陆云深的娘,那是比陆云深更加胆小怕事的性子,竟然主动提起要他帮忙,这话说出来怕是连陆云深这个孩子都不会信。
再没有问下去的必要,而他也不想继续在此浪费时间,他的莲儿比其他一切事情更重要。
今日之后,你们不会再受太后威胁。往后哪些事能做哪些事不能做,自己考虑清楚。在我这,不会有第二次机会。说完这句,他转身离开,徒留陆云深站在原地,庆幸且疑惑。
六皇兄说他们不会再受太后威胁,是什么意思呢?
揽松阁内,太后与皇后匆匆赶来,御医也被唤来为孙昭容诊治。
看到已被砸死的两只毒蝎和孙昭容裙摆的鲜血,太后脸色阴沉可怕,风雨欲来。
在场众人无不胆战心惊,一个个心里都认定燕王妃这回惨了。谋害皇嗣,这是重罪。
这究竟是怎么回事?太后环顾一圈,视线落到尹莲曦身上,语声威严迫人。
尹莲曦正低垂着头,听到她的声音,微微歪了头。

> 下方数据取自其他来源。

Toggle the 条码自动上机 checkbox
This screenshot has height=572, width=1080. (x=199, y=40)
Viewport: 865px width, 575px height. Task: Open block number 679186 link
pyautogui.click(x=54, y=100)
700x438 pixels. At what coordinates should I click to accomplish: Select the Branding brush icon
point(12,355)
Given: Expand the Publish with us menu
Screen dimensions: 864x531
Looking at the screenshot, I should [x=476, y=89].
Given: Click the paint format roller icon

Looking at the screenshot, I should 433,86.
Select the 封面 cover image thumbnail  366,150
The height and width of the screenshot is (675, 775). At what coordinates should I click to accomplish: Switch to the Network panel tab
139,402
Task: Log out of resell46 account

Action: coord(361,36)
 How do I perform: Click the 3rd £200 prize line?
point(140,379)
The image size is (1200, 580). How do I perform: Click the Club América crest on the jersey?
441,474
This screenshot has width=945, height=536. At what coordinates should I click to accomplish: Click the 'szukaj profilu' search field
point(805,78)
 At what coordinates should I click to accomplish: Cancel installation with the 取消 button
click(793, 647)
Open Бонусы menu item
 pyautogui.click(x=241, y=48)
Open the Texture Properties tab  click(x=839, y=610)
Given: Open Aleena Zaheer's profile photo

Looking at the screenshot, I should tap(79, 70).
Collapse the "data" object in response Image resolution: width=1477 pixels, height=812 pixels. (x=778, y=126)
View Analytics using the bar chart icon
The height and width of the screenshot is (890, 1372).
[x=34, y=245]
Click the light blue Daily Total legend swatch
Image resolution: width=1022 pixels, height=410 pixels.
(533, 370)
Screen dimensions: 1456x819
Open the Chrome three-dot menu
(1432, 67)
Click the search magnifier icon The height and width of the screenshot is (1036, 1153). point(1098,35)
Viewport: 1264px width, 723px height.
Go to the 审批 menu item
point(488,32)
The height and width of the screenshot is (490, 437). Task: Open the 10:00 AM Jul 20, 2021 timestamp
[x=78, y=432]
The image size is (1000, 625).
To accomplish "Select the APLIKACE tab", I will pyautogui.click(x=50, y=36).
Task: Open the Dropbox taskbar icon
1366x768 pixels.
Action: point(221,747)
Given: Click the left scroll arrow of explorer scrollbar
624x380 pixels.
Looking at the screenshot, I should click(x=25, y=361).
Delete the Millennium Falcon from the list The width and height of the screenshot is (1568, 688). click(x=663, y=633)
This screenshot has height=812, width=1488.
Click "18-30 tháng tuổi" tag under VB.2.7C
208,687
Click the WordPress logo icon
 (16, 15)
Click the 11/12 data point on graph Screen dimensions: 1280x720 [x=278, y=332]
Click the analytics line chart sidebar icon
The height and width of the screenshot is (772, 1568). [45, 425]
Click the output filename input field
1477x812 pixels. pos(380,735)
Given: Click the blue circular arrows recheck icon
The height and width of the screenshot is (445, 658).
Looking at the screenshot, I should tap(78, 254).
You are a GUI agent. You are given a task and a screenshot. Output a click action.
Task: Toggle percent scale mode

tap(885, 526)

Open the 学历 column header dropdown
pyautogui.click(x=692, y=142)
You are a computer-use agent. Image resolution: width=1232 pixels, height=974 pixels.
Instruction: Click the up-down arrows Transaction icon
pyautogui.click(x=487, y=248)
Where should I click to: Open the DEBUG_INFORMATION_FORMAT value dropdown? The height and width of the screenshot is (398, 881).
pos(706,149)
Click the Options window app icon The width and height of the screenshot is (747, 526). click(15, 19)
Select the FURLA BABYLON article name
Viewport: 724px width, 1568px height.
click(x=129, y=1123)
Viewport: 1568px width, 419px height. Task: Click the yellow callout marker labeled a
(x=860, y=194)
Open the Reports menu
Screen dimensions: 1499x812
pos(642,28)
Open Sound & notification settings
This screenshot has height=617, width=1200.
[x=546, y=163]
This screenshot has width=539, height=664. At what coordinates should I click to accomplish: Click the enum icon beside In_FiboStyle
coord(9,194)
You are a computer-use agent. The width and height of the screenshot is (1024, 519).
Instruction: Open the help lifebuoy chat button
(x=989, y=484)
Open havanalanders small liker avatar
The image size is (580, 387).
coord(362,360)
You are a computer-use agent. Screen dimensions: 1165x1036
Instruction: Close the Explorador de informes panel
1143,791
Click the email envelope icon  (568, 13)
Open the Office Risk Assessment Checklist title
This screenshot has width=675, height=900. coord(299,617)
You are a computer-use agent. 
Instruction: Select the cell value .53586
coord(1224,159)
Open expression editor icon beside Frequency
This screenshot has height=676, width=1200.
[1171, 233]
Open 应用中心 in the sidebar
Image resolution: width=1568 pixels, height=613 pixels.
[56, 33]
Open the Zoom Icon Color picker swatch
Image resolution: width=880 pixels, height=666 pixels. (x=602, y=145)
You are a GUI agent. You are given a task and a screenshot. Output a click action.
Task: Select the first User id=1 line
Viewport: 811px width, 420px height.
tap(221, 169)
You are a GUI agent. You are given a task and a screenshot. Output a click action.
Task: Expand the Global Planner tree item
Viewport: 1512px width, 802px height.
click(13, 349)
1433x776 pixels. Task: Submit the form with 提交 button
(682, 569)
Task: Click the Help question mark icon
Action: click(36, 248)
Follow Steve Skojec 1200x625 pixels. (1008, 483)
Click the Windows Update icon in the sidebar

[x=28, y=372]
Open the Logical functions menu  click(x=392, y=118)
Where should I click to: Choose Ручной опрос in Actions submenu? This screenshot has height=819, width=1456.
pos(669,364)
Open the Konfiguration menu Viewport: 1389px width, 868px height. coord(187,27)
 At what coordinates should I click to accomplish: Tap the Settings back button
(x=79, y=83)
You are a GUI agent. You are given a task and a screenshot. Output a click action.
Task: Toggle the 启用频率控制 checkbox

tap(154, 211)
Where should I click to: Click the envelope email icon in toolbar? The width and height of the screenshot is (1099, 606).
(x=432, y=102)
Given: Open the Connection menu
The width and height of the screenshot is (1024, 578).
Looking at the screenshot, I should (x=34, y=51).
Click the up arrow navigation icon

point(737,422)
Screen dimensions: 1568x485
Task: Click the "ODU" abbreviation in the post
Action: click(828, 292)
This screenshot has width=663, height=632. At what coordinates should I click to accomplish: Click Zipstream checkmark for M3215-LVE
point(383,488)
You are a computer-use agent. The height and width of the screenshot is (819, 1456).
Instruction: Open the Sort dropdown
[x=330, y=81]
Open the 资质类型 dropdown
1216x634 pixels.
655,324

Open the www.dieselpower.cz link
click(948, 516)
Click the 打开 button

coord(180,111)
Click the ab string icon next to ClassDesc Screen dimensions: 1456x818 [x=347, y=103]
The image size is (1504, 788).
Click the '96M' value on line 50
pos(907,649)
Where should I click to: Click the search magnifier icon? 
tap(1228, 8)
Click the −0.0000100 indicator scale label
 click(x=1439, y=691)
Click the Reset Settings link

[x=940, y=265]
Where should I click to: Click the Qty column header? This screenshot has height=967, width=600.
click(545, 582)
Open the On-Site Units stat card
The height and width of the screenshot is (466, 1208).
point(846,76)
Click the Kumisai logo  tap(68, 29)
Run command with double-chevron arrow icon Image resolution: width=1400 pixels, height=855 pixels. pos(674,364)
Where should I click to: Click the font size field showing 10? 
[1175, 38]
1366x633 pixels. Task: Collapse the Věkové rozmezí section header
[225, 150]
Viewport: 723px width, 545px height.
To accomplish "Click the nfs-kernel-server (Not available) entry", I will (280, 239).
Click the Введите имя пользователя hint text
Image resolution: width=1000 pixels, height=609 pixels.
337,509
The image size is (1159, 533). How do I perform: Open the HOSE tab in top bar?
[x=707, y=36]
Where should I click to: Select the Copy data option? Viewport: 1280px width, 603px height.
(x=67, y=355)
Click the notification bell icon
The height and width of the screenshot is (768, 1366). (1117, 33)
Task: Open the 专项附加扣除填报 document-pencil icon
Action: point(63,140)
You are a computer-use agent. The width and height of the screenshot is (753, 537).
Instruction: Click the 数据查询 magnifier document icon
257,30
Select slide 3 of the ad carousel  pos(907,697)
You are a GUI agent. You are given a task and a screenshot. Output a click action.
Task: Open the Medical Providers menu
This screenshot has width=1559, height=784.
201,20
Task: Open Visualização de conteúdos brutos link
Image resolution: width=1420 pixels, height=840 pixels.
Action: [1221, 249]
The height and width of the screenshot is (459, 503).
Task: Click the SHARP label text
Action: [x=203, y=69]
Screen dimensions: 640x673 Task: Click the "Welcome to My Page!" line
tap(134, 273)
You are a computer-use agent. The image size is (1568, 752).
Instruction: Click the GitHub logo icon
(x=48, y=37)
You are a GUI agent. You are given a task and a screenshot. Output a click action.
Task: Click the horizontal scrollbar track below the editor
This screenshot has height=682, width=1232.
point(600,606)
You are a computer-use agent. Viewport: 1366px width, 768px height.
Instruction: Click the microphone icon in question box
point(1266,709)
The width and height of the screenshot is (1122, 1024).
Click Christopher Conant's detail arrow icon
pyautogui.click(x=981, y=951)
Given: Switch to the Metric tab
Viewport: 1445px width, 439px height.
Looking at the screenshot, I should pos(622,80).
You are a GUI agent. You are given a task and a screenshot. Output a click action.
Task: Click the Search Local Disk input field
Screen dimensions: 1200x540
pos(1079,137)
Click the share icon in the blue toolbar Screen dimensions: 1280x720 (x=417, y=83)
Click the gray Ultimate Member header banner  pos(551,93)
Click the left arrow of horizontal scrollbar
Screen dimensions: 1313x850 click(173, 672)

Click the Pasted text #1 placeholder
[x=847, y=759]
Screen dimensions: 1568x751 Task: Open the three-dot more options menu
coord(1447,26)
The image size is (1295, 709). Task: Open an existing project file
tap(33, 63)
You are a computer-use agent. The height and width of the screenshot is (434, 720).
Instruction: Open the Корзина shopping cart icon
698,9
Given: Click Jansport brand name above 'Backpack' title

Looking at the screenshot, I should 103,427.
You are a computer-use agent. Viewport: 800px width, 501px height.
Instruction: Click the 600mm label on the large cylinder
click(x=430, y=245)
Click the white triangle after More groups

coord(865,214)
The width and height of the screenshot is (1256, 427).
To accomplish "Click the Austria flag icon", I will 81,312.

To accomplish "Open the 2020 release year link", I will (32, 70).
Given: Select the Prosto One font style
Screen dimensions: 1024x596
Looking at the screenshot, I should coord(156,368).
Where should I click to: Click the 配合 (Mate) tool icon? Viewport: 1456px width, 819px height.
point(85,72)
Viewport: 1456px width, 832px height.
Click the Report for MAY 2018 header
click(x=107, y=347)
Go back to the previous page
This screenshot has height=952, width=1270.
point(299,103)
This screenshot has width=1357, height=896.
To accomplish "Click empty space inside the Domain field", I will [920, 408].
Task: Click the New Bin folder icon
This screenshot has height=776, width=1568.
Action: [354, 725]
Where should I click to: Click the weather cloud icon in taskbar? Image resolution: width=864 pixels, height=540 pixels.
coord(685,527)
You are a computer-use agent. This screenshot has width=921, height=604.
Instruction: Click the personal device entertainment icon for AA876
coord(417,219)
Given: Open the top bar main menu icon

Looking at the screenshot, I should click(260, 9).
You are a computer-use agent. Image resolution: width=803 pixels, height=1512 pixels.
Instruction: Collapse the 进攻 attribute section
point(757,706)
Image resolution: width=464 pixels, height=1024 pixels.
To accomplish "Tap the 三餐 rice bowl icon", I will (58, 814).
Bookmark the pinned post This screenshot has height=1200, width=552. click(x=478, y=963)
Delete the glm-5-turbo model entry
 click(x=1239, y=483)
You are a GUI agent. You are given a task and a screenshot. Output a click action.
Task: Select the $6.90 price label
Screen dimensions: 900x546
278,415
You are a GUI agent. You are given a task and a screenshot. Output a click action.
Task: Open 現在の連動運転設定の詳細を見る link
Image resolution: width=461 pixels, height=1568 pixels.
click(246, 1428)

她原本以为自己会惊慌害怕,毕竟这可是大晋权倾朝野的太后,谁人不怕?
可当她的视线落到她的身上,当质问的话语直指向她时,她的心中竟连一丝波澜都未起,只是觉得熟悉,这样的场景、这样的画面,她似乎早就经历过,经历了无数次,以至于她如今这般平静。
而平静下涌动的,是没来由的恨与鄙夷。
这样的情绪,令她惊讶。
见她久久不回话,一旁的连芷清开口提醒:燕王妃,太后问话,你可要解释一下?
尹莲曦抬头看她,纯澈的眼眸是不解:这里这么多人,太后不问旁人,问我作甚?美丽萌憨的模样尽是无辜,杏眸水润,莹莹间写满委屈。
连芷清微愣,显然没料到她会这么回答。她正要再说些什么,却被谢银珠抢了先。
是啊,太后不问旁人,偏偏问燕王妃,燕王妃心里难道没有数吗?谢银珠似笑非笑地补刀,心中舒坦。
孙昭容这胎大概率是保不住了,皇嗣被害,太后又怎会放过燕王妃这个最大的嫌疑人?就算燕王求情,那也定是个活罪难逃。
于她而言,可真是好事成双。
至于燕王妃是不是被冤枉的,是不是有人存心害她,那跟她可没有任何关系。
尹莲曦的视线移向谢银珠,一字一顿、认认真真地回了她两个字:没、有。
谢银珠笑容微僵,她本以为这丫头定会怕得痛哭流涕,或是百般解释以求证明自己清白,可她居然只是硬气地回了两个字没有,这是愚蠢还是嚣张?